The characters involved really helped drive the story. Being able to provide a 360 perspective not only of what it is like to be physically present in the area, but what people of each group involved go through is powerful. Emotion is also provided through the use of many pictures of people showing off jaguars they have killed as trophies – which can really get to the viewer – and the passion you can see in those trying to have a positive impact. In fact, the scientists talk about a jaguar that has shown up on the camera-traps they have in place for the last five to six years they have named Fumaca (Fu-mas-a). I found this to be a key part of the experience, because personifying jaguars can influence people’s opinions on them for the better.

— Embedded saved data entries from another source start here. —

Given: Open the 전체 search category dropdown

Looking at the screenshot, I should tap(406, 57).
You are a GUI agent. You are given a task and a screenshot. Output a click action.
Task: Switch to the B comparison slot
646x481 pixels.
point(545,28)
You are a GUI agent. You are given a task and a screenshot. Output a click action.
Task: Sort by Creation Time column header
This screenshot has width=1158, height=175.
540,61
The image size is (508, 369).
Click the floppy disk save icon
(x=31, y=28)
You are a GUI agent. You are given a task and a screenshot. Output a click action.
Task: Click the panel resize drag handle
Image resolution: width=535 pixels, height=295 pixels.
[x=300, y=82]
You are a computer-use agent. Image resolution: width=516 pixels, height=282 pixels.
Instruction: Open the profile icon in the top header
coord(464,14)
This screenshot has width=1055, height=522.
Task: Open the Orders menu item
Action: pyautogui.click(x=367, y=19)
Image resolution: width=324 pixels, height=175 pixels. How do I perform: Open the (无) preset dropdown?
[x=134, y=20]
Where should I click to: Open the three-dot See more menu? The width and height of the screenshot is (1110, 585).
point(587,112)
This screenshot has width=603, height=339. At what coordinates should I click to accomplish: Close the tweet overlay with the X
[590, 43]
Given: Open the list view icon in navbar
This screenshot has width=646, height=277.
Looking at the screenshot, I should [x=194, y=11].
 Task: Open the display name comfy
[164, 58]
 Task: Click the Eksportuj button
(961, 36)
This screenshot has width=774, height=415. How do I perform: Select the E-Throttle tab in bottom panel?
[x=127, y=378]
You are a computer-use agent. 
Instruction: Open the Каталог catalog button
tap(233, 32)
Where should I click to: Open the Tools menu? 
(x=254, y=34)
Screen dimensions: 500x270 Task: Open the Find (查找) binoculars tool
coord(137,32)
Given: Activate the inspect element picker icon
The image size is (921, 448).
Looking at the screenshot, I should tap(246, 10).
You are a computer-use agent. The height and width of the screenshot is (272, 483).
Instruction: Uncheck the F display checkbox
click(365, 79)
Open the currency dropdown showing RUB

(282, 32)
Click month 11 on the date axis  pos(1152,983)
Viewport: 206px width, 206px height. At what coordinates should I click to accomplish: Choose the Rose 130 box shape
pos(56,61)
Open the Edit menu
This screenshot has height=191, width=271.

The videos and images provided give a good sense of the tension in the region between ranchers and jaguars. You see ranchers not only having large fences to separate their property from the outside world, but having to add electric fences and barbed wire to that for protection of their herd. Some ranchers have even added water buffalo to their herds for additional protection.

Jaguar resting in the forest. Image from Discover Wildlife.

The story did follow a narrative structure. As I briefly already mentioned, it begins describing the history of jaguars in the area, and what is currently going on with them. It then heads into the ranchers’ perspective of dealing with jaguars in the old days, and how there are efforts being made to change that. Eventually, more detail is given into what the conservation groups and workers in the area are doing to better set up jaguars for the future. Finally, the impact that Ecotourism has on conservation efforts, and the relationship between jaguars and humans is discussed.

The editor did a great job at informing the viewer of what was upcoming. Each section of the story was set off with a fade, followed a black screen telling what the next “chapter” would cover, and ended with another fade back into video. Also, when looking at bunches of photos at a time. there was a black screen with photos popping up in all directions, giving the viewer something to look at from every angle. These scenes lasted a pretty long time, providing more than adequate time for the viewer to see each one and be impacted by them as a whole and individually.

The stationary shots included in the experience were fantastic. The quality was great, and provided a view that you will not get to experience in real life. Seeing jaguars walk feet away from you, even up to you and looking into your eyes in some instances, was thrilling. Being right in front of all the people involved also was a unique experience. Audio was good as well, and really added to the scenes of surrounding photos and videos where not much action occurred.

While the video had plenty of strengths, and was one I am a fan of, it also had some weaknesses. To start, some of the clips were too short. We talked about not having adequate time to look around during some of them being a common problem in VR scenes, and it is truly a shame that it occurs so often still. Hopefully we’ll see even more improvements in this area sooner than later.

Jaguar staring off into the distance. Image from Pinterest.

Another weakness was that there were moving scenes, and quite a lot of them. They weren’t the worst to watch when viewing the experience on a laptop, but they can really mess with a viewer’s head when in the headset. Not every scene messed with my equilibrium, but some did, and I had to remove the headset a few times before continuing.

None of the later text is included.